[Collected data entries]
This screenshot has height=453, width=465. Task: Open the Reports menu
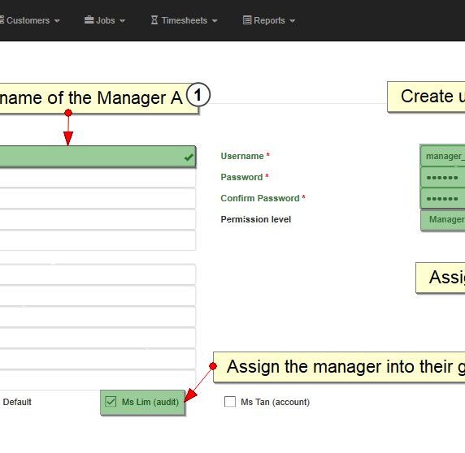pos(269,20)
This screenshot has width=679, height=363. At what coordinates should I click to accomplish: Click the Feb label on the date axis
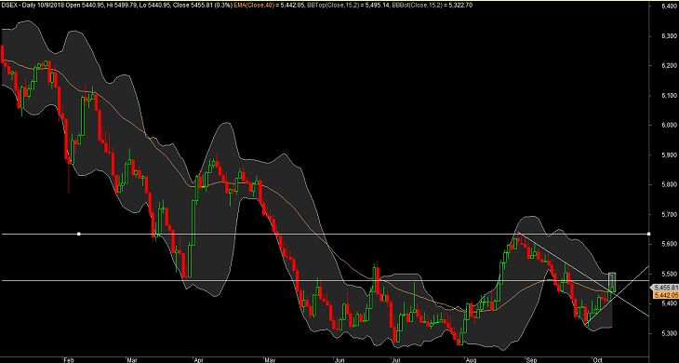pos(68,359)
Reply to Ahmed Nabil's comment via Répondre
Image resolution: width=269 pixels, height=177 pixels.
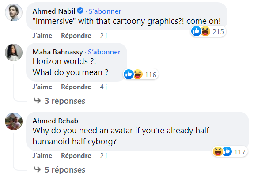76,36
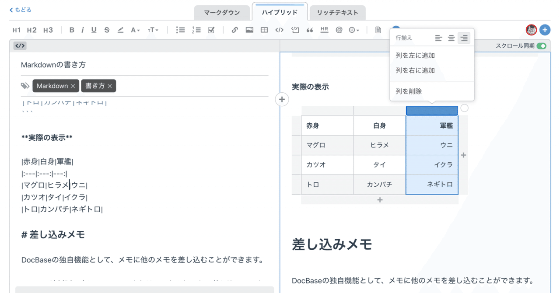Click the @ mention icon
Image resolution: width=560 pixels, height=293 pixels.
[x=340, y=30]
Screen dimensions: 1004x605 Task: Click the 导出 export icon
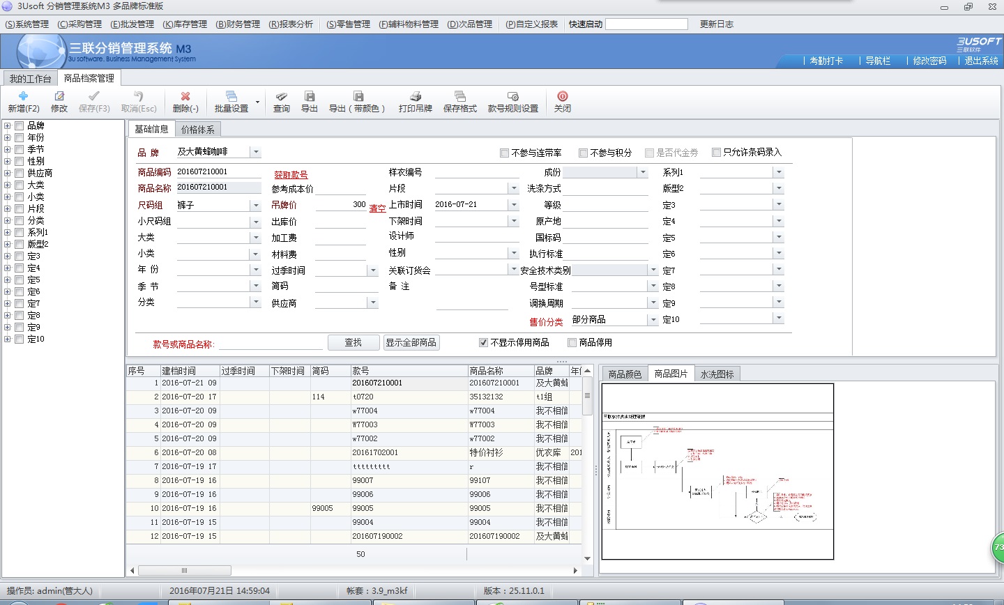(310, 96)
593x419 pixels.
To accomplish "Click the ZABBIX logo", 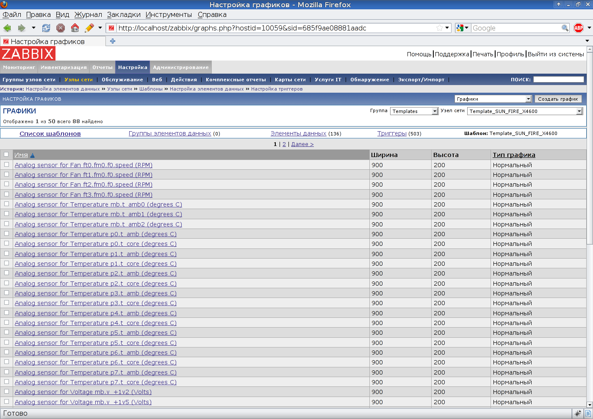I will (28, 54).
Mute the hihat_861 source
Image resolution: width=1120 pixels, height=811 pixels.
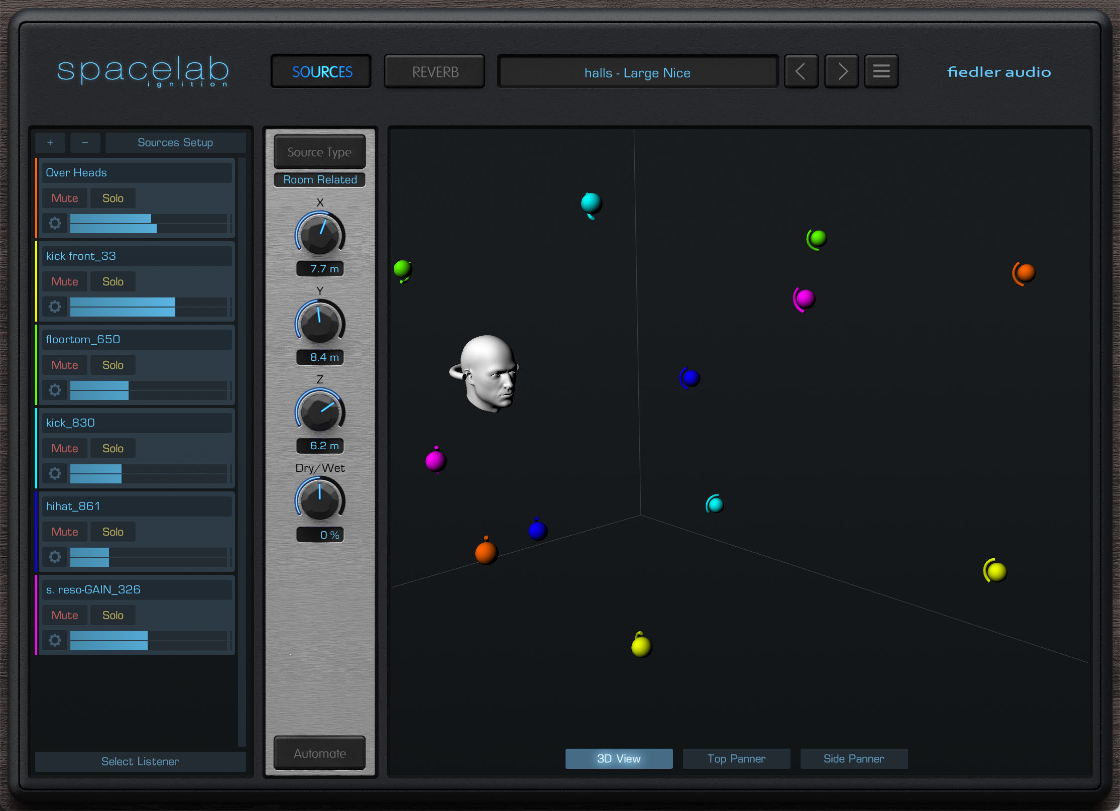pos(65,532)
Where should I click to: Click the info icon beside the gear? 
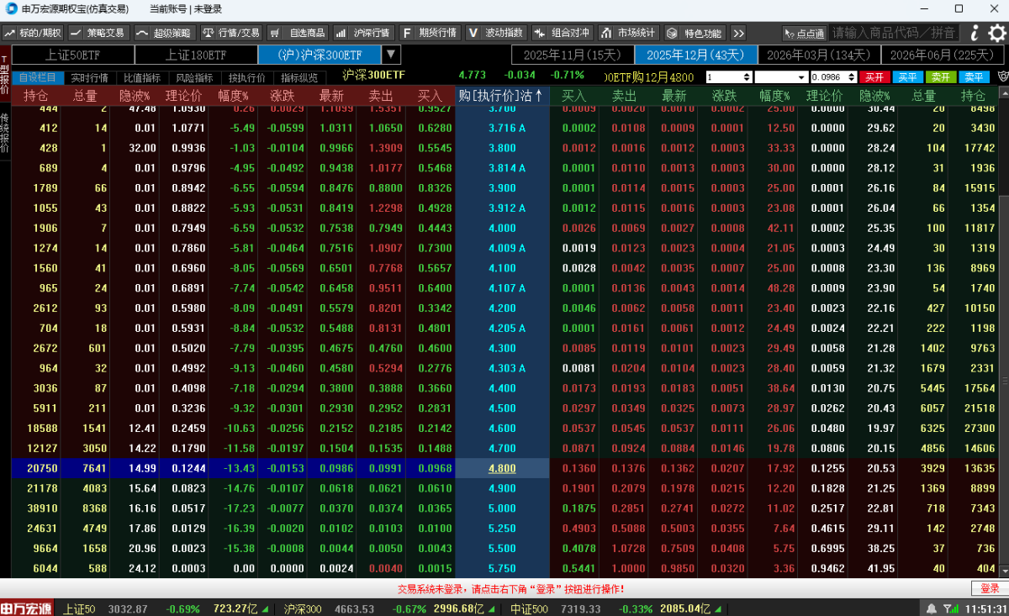(975, 33)
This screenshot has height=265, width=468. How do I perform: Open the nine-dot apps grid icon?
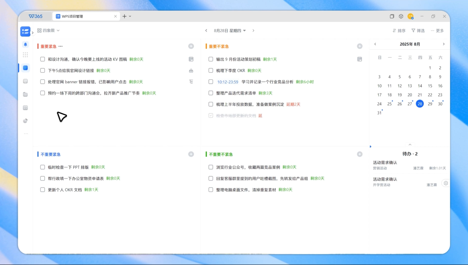tap(25, 55)
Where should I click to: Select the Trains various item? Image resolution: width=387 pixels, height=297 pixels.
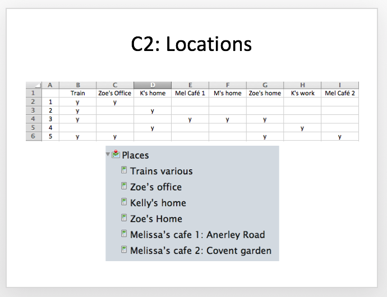point(162,171)
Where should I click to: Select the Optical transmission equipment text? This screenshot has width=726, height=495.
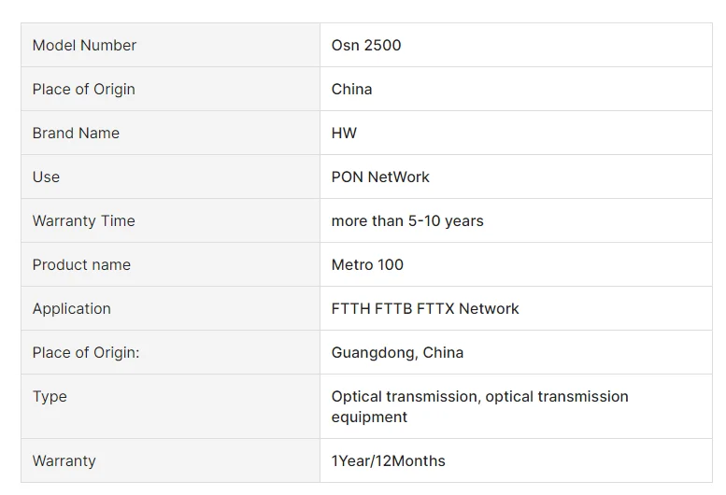479,406
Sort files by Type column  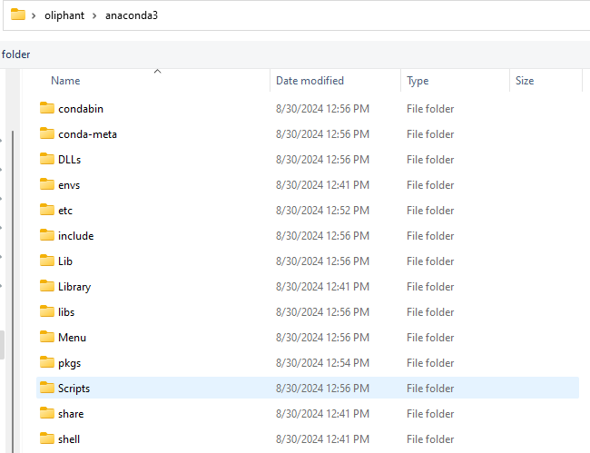pyautogui.click(x=418, y=81)
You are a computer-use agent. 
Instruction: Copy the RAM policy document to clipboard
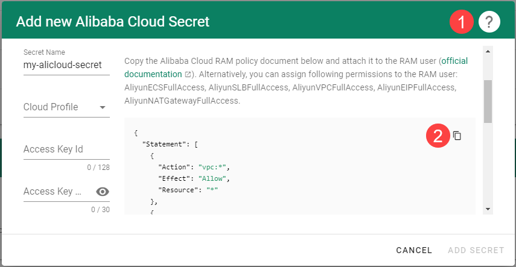tap(457, 136)
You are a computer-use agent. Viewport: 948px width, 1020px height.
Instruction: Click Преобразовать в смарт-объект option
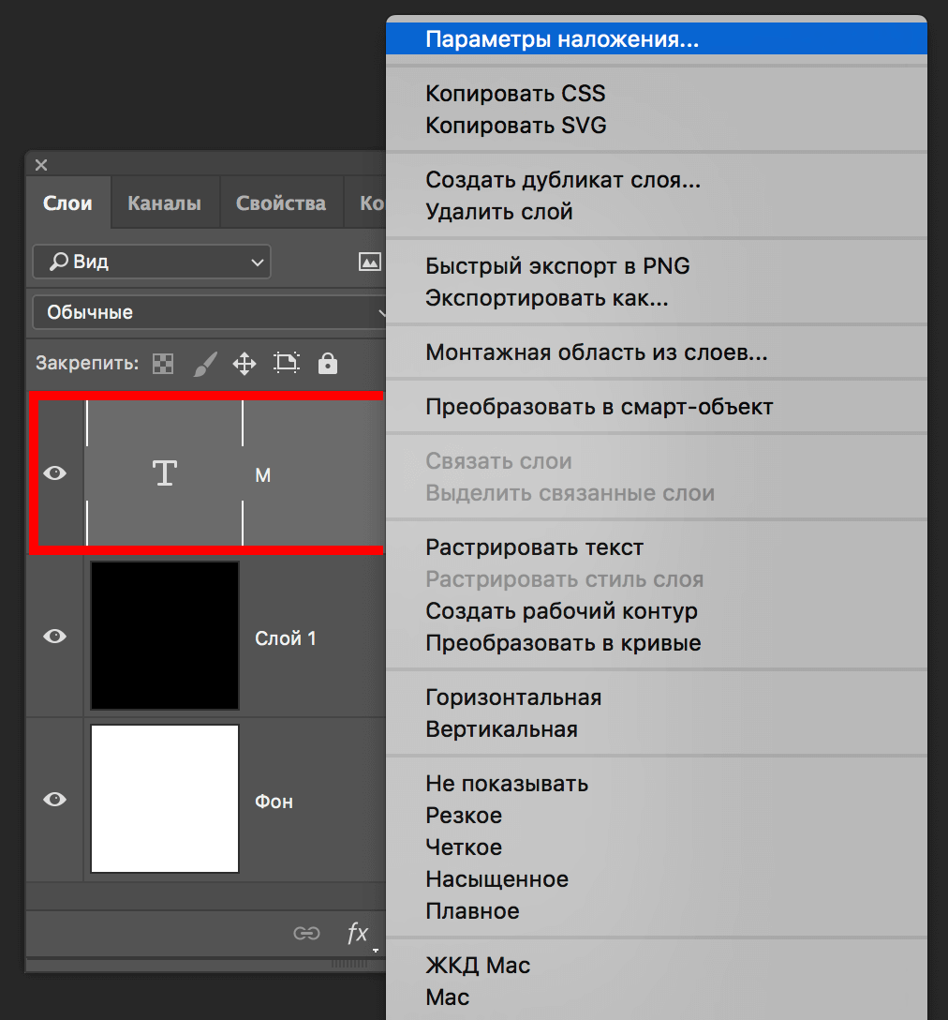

Exercise objective:
Ignoring the pictures, write out word for word only the lines from the one containing "Instruction: Copy the" through the last line of the data, both ends included.

Task answer:
Instruction: Copy the RAM policy document to clipboard
tap(457, 136)
You are a computer-use agent. Viewport: 948px width, 1020px height.
Instruction: Click Преобразовать в смарт-объект option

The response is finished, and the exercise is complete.